Die Energie-Experten sind sich einig. Erdgas kann einen wichtigen Beitrag zur Reduzierung von CO2-Emissionen leisten. Zumindest kurzfristig. Denn der Energieträger hat deutlich bessere Abgaswerte als Kohle und Öl. Langfristig muss jedoch grünes Erdgas, das mit Hilfe der „Power-to-Gas“-Technologie gewonnen wird, seine Rolle übernehmen. Kein leichtes Unterfangen, da die notwendigen Erzeugungskapazitäten noch aufgebaut werden müssen. Vom DVGW wurde kürzlich betont, dass es möglich sei, bis 2050 eine Kapazität von 40 Gigawatt aufzubauen. Das entspricht in etwa der Leistung von 40 großen Kohlekraftwerken und würde rund 40 Milliarden Euro kosten.

In diesem Zusammenhang wird derzeit öfters von „blauem Wasserstoff“ gesprochen. Anders als „grüner Wasserstoff“ kann er aus Erdgas gewonnen werden, wobei das freigesetzte CO2 eingefangen und unterirdisch gespeichert wird. CCS – ein Verfahren, das sich in Deutschland gegen den Willen der Bevölkerung bei Kraftwerken nicht durchsetzen ließ. Nach der Produktion – zum Beispiel in Norwegen – kann „blauer Wasserstoff“ entweder bei rund minus 160 Grad verflüssigt im Tankschiff oder als Beimischung in der Erdgaspipeline an seinen Zielort gelangen. Bezüglich des Pipelinetransport wird davon ausgegangen, dass künftig ein Anteil von bis zu 20 Prozent möglich sein könnte.

Blau oder Grün – das ist hier die Frage

Alles in allem ein interessanter Ansatz, der jedoch kontrovers diskutiert wird. Auf der einen Seite ein Beitrag zur CO2-Reduzierung, auf der anderen Seite die Frage nach der sicheren Endlagerung. Was ist „blauer Wasserstoff“ – Problemlöser oder eine Marketing-Mogelpackung? Die Befürworter möchten den „blauen Wasserstoff“ nicht als Konkurrenz, sondern als Ergänzung zu „grünem Wasserstoff“ sehen.
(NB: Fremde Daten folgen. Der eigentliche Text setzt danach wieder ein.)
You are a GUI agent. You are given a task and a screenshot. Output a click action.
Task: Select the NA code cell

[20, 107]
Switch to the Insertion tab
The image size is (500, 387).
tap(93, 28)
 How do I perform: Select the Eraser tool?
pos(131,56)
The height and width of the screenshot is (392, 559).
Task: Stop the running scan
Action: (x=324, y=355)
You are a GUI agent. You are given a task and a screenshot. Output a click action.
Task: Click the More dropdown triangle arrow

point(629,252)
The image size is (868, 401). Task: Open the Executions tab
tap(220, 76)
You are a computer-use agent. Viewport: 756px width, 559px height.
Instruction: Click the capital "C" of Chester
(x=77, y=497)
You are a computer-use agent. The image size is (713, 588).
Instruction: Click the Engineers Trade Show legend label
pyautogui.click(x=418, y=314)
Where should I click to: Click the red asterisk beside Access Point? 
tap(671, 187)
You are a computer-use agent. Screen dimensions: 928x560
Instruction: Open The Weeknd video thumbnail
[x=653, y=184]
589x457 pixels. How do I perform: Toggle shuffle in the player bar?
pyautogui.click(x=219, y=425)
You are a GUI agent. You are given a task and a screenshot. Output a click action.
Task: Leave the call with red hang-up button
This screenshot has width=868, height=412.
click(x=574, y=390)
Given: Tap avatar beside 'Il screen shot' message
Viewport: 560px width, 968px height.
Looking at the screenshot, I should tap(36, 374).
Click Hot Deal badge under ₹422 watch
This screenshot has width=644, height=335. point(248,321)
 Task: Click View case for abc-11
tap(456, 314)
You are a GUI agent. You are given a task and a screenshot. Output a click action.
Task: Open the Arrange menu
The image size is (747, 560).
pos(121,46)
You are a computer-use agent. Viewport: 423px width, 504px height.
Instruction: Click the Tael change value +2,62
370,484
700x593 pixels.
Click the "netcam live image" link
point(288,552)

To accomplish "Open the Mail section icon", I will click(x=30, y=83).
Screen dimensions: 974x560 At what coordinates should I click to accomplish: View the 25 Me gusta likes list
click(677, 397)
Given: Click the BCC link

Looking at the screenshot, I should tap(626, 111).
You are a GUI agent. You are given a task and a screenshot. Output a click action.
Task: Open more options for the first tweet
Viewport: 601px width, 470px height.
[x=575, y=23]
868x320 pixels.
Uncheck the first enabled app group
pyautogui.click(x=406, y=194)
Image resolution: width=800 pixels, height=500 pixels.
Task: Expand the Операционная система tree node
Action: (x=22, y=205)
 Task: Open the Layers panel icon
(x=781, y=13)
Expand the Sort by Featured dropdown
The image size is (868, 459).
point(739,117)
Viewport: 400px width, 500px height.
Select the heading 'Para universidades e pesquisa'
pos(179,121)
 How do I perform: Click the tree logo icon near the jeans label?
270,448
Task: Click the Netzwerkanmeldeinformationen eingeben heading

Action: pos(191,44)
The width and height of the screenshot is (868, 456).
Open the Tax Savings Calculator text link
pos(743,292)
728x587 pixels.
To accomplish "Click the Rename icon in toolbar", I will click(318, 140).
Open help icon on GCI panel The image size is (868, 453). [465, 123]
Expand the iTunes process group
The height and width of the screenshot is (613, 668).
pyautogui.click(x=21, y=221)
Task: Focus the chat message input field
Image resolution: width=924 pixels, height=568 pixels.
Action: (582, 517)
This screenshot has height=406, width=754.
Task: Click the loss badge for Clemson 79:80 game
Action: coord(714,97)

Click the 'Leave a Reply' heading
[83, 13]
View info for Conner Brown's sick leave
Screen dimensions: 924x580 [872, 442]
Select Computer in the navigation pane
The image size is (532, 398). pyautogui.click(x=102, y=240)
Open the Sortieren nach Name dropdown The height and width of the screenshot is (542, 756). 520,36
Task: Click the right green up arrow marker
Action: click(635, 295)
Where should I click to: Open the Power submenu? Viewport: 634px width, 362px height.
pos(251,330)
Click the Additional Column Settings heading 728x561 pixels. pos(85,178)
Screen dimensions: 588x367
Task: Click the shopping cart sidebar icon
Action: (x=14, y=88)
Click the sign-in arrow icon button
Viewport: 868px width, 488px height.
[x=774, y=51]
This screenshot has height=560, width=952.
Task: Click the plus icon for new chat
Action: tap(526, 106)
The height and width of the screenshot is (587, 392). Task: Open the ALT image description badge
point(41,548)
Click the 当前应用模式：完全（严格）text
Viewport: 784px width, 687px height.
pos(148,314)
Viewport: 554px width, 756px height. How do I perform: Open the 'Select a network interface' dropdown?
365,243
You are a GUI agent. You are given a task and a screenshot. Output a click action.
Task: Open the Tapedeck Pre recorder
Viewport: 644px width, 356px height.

Sie gehen davon aus, dass in Zukunft alle verfügbaren Quellen benötigt werden, um einen wachsenden weltweiten Energiebedarf nachhaltig zu decken. Der „blaue Wasserstoff“ ließe sich zudem zu wettbewerbsfähigen Kosten produzieren, heißt es. Derzeit sei seine Herstellung günstiger als die aus erneuerbaren Energien. Gleichzeitig sei eine Infrastruktur verfügbar, wenn bestehende Gasleitungen umgestellt werden.

Die Kritiker führen ins Feld, dass das Abscheiden und Deponieren von CO2 (CCS) recht teuer sei. Es werde auch kaum möglich sein, die komplette Menge an CO2 zu deponieren. Außerdem sei zu bezweifeln, ob die Lagerstätten über Jahrhunderte hinweg dicht bleiben, und zusätzlich entstünden Methanemissionen bei der Förderung und dem Transport von „blauem Wasserstoff“.

Ein Fazit fällt nicht leicht. Fest steht jedoch, dass jeder CO2-freie oder CO2-arme Energieträger kurzfristig einen wichtigen Beitrag zum Gelingen der Energiewende leisten kann. Ob er sich im Markt durchsetzt, ist eine andere Frage. Zentrale Punkte sind Verfügbarkeit, Wirtschaftlichkeit und vor allem die Akzeptanz bei den Kunden. Insofern sehen wir „blauen Wasserstoff“ nicht als Marketing-Gag, sondern als zusätzliches Angebot – zumindest bis „grüner Wasserstoff“ im großen Maßstab verfügbar ist.